WORK TO COMPLETE: Rewrite the rows from the very first line through the line containing "center [1111, 106]." as a numbered list, leaving out any blank lines.

Start of DATASET ROWS

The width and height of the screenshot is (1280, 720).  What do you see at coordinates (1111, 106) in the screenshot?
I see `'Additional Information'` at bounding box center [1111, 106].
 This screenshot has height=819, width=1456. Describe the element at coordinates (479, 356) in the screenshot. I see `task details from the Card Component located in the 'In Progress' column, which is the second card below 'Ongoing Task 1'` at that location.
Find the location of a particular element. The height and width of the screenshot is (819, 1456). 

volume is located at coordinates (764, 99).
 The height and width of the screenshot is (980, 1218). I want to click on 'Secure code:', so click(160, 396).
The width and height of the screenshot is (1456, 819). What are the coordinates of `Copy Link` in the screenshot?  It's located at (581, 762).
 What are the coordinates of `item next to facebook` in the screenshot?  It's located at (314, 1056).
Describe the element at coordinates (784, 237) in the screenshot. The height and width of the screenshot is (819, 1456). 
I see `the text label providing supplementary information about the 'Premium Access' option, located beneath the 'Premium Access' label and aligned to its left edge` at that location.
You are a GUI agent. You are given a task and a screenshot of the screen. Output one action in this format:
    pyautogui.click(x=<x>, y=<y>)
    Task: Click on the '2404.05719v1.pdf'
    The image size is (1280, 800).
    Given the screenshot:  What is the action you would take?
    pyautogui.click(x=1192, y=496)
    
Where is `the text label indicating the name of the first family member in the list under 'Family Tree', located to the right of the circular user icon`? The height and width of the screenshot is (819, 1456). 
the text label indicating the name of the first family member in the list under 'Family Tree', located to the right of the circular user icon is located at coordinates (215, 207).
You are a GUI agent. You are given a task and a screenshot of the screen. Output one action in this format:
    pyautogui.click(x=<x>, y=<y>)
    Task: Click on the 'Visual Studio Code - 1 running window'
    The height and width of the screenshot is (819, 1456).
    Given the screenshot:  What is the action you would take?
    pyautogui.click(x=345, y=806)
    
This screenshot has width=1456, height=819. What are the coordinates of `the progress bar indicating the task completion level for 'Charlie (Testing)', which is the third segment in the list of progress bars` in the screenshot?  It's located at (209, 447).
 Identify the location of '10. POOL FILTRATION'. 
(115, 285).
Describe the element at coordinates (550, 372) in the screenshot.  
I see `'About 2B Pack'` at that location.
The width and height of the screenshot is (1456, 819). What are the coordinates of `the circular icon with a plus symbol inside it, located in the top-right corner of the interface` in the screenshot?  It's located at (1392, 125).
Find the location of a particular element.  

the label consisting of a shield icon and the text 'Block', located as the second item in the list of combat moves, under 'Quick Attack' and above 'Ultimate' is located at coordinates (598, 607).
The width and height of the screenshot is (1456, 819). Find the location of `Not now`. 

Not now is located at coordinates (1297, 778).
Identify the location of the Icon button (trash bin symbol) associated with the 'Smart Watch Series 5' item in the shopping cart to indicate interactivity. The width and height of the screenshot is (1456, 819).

End of DATASET ROWS

WRITTEN REPLY:
1. The width and height of the screenshot is (1280, 720).  What do you see at coordinates (1111, 106) in the screenshot?
2. I see `'Additional Information'` at bounding box center [1111, 106].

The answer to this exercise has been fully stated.